切り付け事件後、東京メトロ南北線東大前駅で警戒する警察官ら=7日午後、東京都文京区 7日午後7時ごろ、東京都文京区の東京メトロ南北線東大前駅で「男が刃物を振り回し、けが人がいる」と駅員から110番があった。ホーム上にいた20代男性が切り付けられたほか、取り押さえた乗客の男性も軽傷を負った。いずれも意識はあるという。警視庁本富士署は殺人未遂容疑で住所職業不詳の戸田佳孝容疑者(43)を現行犯逮捕し、詳しい状況を調べている。調べに対し、黙秘しているという。
同署などによると、戸田容疑者はホーム上で電車を待っていた20代男性の頭部などを包丁のようなもので切り付けた。その後、到着した電車に乗り込んだところを乗客の男性2人に確保された。同容疑者は無言で男性を襲撃したといい、同容疑者と切り付けられた男性に面識はないとみられる。

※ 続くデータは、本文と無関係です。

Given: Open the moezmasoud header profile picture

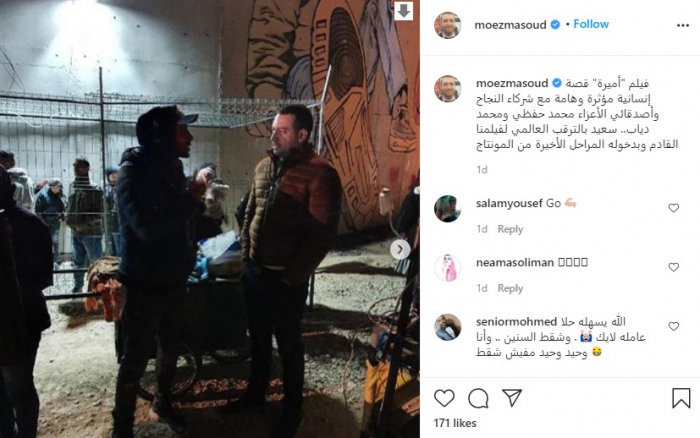Looking at the screenshot, I should [x=447, y=25].

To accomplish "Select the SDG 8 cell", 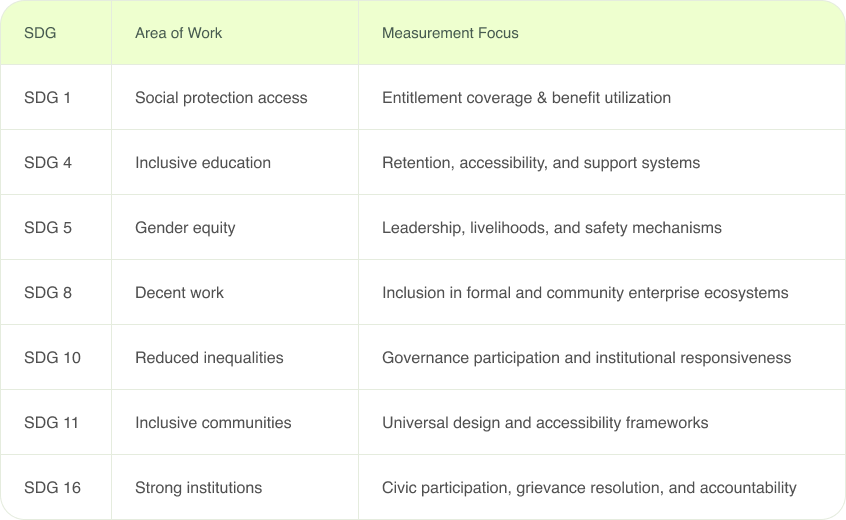I will click(x=48, y=293).
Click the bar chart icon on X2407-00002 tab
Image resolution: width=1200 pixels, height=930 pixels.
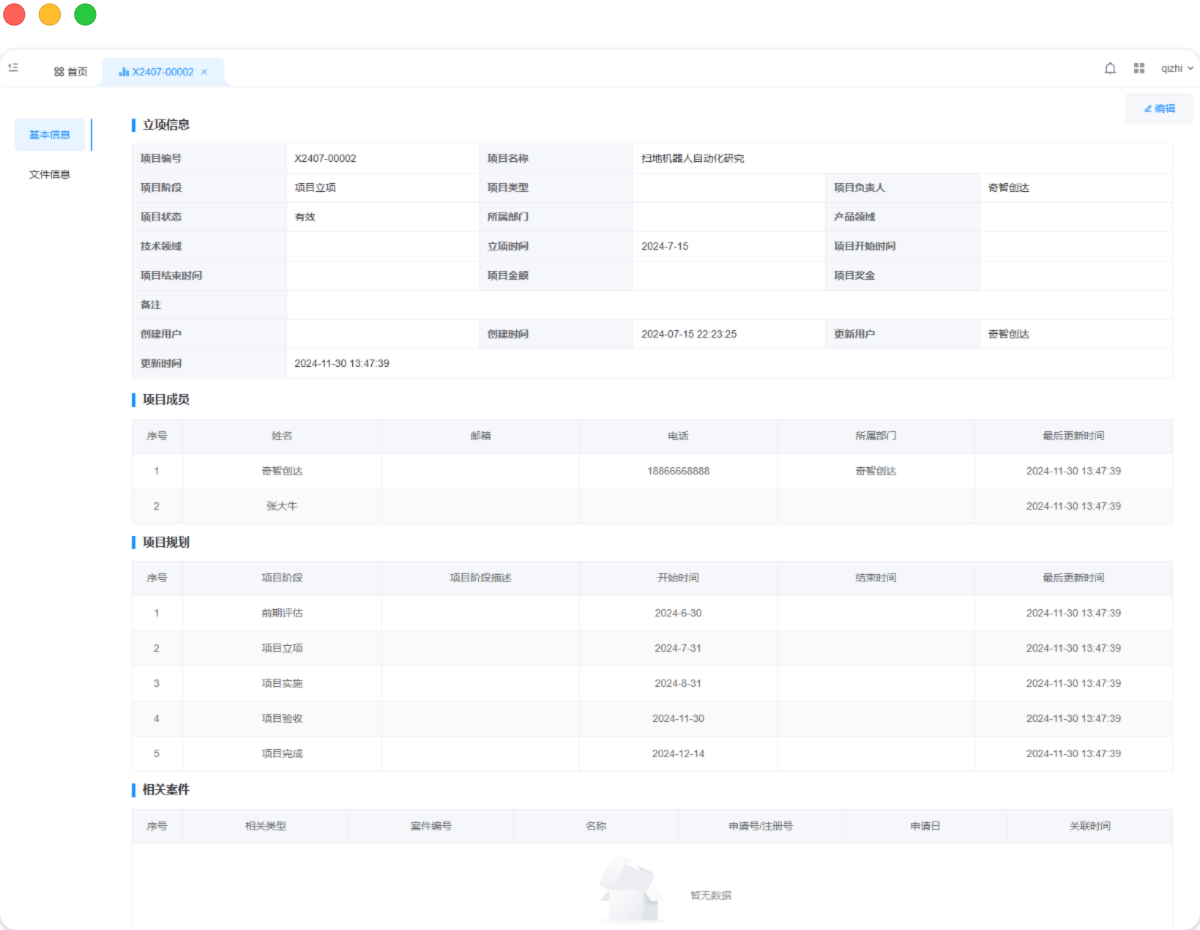click(x=124, y=72)
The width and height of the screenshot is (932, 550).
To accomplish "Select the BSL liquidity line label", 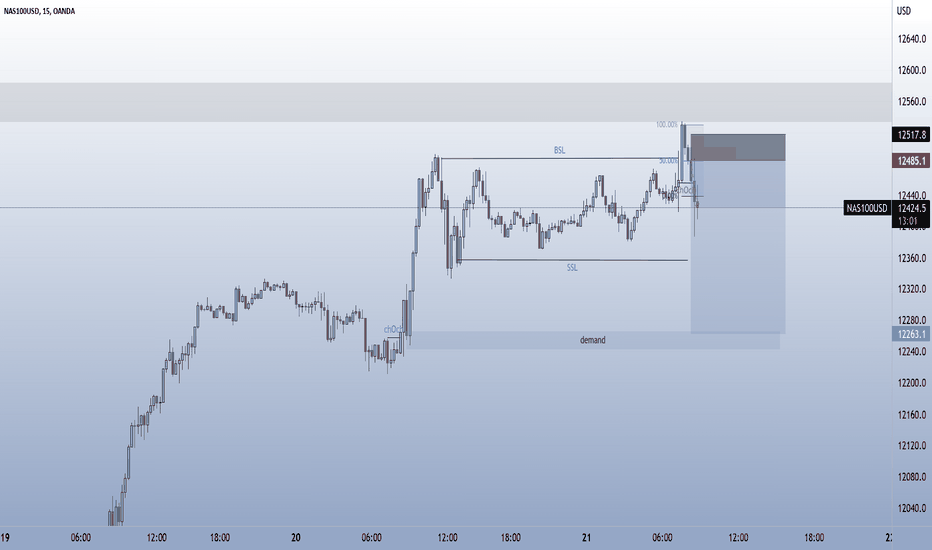I will (559, 150).
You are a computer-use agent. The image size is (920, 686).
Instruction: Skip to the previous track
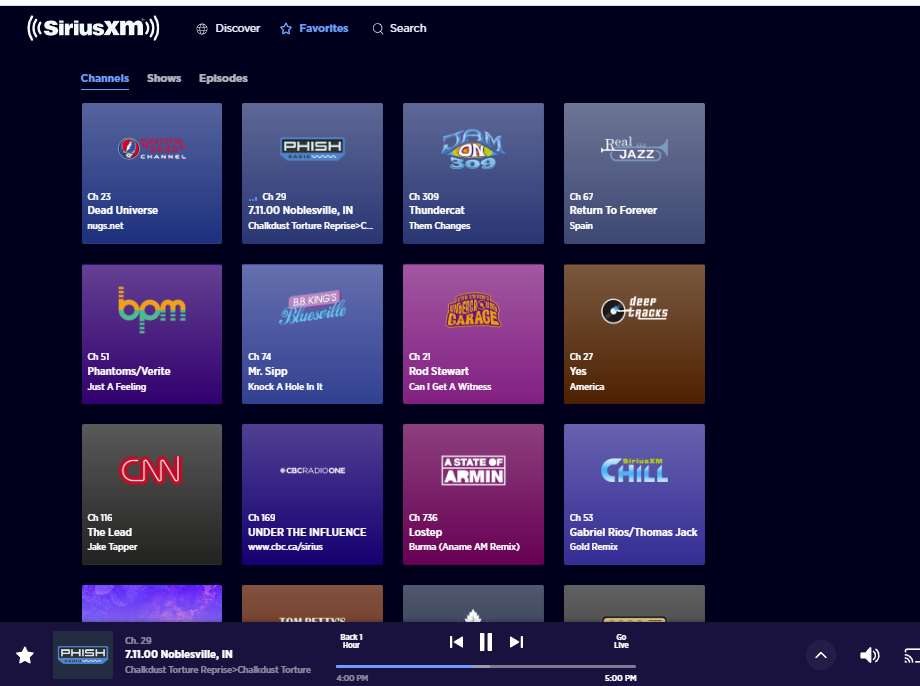click(x=456, y=642)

確保の際、2人のうちネパール人の30代男性が手の指に軽傷を負った。警察官が駆け付けた際には抵抗せず、うなだれていたという。同署は現場で凶器とみられる刃物1本を押収した。
事件発生時、駅で電車を待っていた男子中学生(12)は、乗客が車両から逃げ出す様子を見た。ホーム上には血が広がり、「突然何が起こったのか分からなかった」と振り返った。
電車に乗っていた女性(22)によると、男は複数の乗客ともみ合いになった後に確保されたという。女性は「(男が)すぐに捕まってよかった」と胸をなで下ろした。